Sugar is something those going gluten-free need especially to be very aware of. Manufacturers, to increase the appeal of a gluten-free product, often add sugar. It’s important to select any manufactured food wisely. Do not get caught up in the hype of gluten-free at the expense of your health.

Thanks for really making it so clear: Sugar = Poison.
What is current intel on brown rice syrup as a sweetener?
Brown rice syrup
Brown rice syrup is a liquid sweetener with the consistency of honey. It can be substituted for honey in baking.

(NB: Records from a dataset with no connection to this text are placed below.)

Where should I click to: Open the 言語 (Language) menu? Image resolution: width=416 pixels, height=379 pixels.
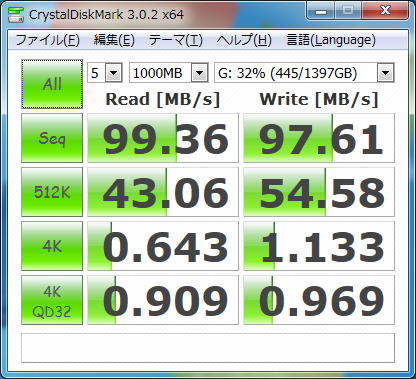(x=331, y=40)
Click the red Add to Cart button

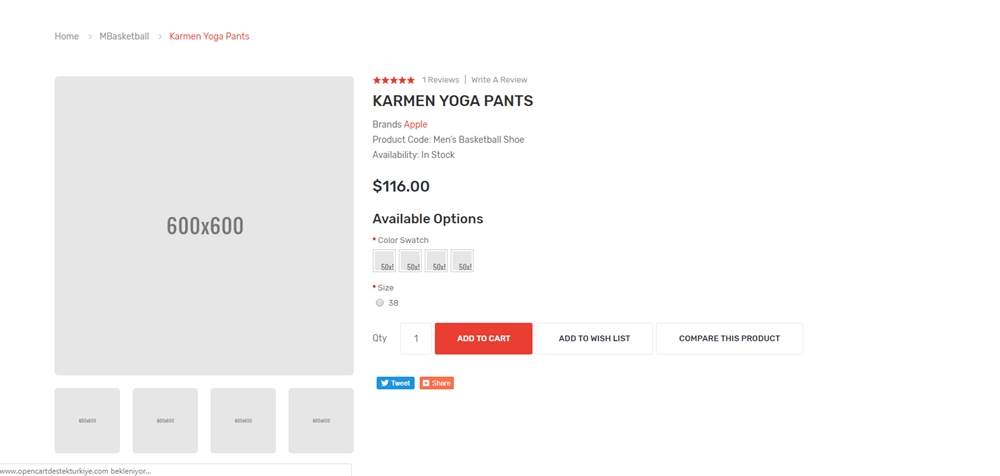(x=483, y=338)
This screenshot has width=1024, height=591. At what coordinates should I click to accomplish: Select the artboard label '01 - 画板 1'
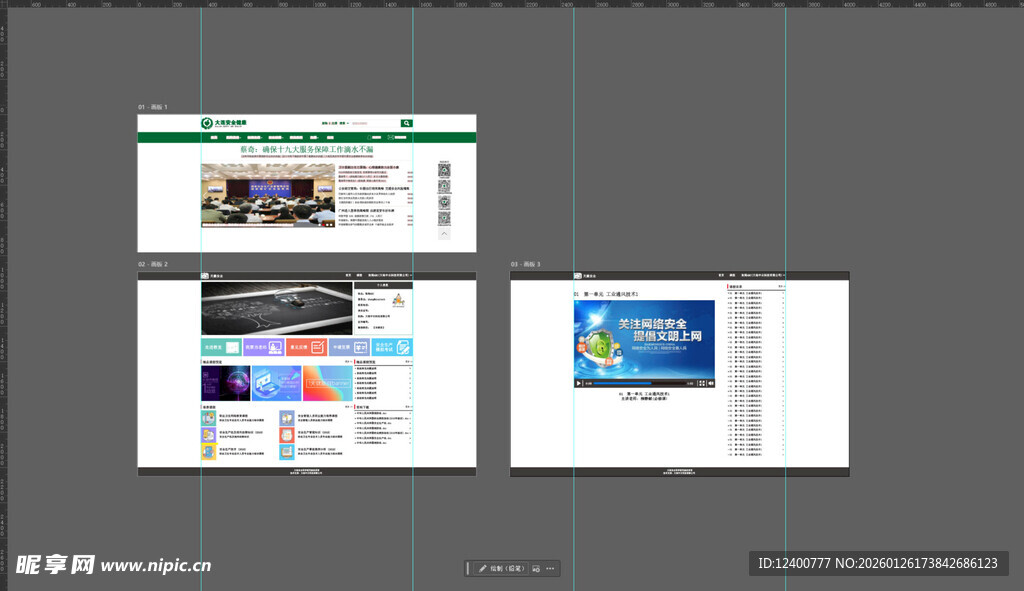coord(153,107)
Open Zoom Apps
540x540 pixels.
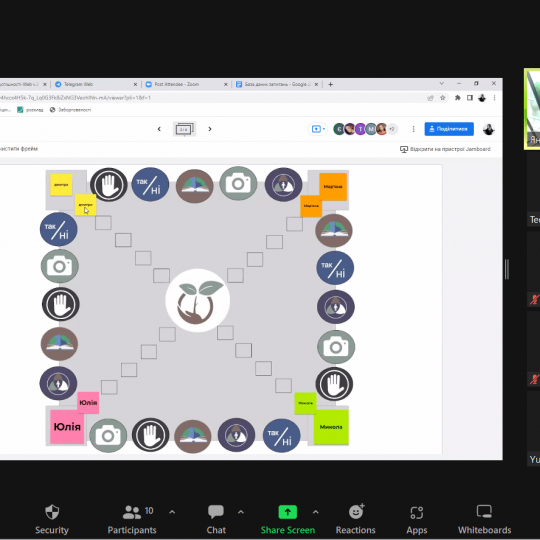click(x=417, y=519)
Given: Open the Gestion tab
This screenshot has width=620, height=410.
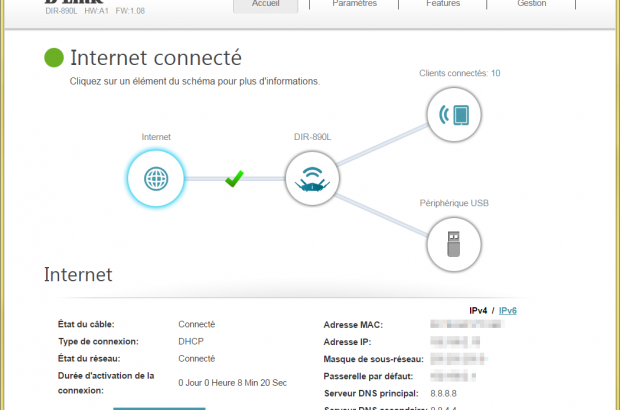Looking at the screenshot, I should pyautogui.click(x=531, y=4).
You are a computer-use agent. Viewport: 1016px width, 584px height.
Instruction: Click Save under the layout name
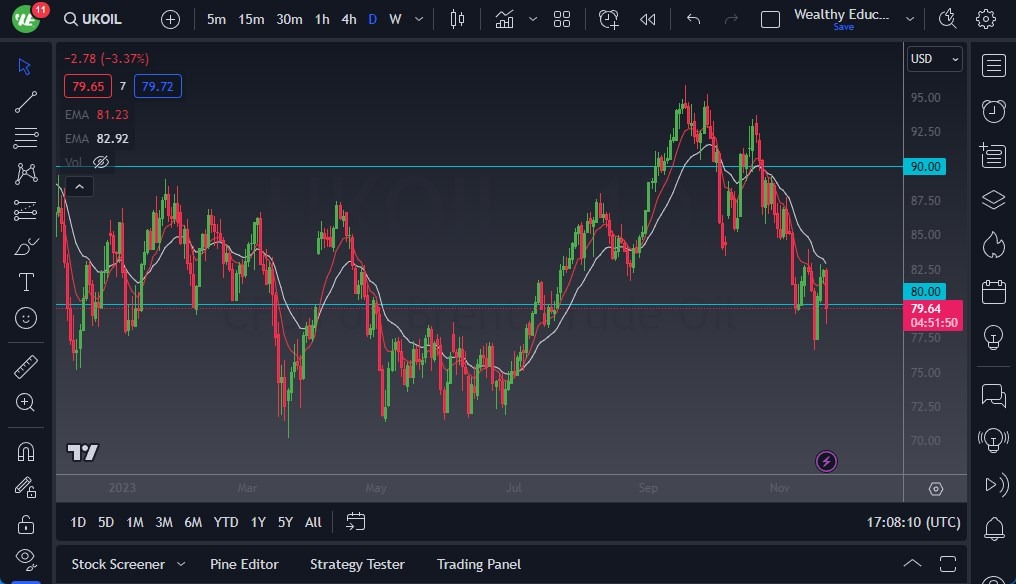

It has a unique caramel-like flavor that can be used to enhance a recipe, but it will disappear if used sparingly in a recipe.
Brown rice syrup metabolizes slowly but does have calories and carbohydrates. Diabetics and low-carb dieters should use it with caution. Otherwise, it is fine for anyone who wants a whole-food natural sweetener.
Brown rice syrup is made by combining barley m alt and brown rice and cooking the mixture until all the starch is converted to sugar. The mash is then strained and cooked down to a syrup that is only 20 percent as sweet as sugar.
The final product is roughly 50% soluble complex carbohydrates, 45% maltose, and 3% glucose. It is a “time-release” energy source. The glucose is absorbed into the bloodstream immediately, the maltose digests over one and a half hours, and the complex carbohydrates burn over two to three hours.
Brown rice syrup is considered to be one of the healthiest sweeteners in the natural food industry, since it is produced from a whole food source and is made up of the simple sugars.
Brown rice syrup is excellent for a bit of sweetness on toast, whole grains, sweet potatoes or squash, or in tea. It blends well to sweeten salad dressings, soups, and sauces. I’ve been surprised that I have been able to make toffee and crisp cookies with rice syrup. And it is wonderful in gooey treats like pecan pie. I’m finding new uses all the time. It’s one of my favorite sweeteners.
http://www.organiclifestylemagazine.com/blog/healthy-sugar-alternatives.php
Thanks, Tom, for BRS update. We use it for most foods that benefit from sweetening.